> [DATASET RECORDS]
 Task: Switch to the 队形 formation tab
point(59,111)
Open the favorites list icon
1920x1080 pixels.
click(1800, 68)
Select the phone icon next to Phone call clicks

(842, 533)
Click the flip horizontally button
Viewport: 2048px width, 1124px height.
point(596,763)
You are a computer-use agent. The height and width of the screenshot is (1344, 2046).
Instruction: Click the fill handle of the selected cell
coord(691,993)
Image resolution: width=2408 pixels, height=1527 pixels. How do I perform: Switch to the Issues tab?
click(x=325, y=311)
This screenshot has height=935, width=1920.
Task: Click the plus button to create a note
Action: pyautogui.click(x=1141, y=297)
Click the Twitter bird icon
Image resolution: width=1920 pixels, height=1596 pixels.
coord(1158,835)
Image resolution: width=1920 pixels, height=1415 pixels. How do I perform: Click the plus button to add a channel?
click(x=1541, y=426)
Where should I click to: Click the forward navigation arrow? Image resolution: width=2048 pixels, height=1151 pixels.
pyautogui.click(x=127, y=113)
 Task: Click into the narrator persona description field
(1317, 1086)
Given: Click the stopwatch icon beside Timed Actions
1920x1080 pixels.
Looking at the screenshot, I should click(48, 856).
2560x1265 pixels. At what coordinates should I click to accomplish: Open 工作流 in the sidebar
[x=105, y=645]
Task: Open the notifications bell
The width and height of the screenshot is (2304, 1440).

> [EXERCISE BRIEF] The lines to write out run from the one with "Image resolution: width=1920 pixels, height=1415" through the end of the records. Give them exactly, and only them.

> [ANSWER TO THE EXERCISE]
Image resolution: width=1920 pixels, height=1415 pixels. How do I perform: Click the plus button to add a channel?
click(x=1541, y=426)
Where should I click to: Click the forward navigation arrow? Image resolution: width=2048 pixels, height=1151 pixels.
pyautogui.click(x=127, y=113)
 Task: Click into the narrator persona description field
(1317, 1086)
Given: Click the stopwatch icon beside Timed Actions
1920x1080 pixels.
Looking at the screenshot, I should click(48, 856).
2560x1265 pixels. At what coordinates should I click to accomplish: Open 工作流 in the sidebar
[x=105, y=645]
Task: Open the notifications bell
The width and height of the screenshot is (2304, 1440).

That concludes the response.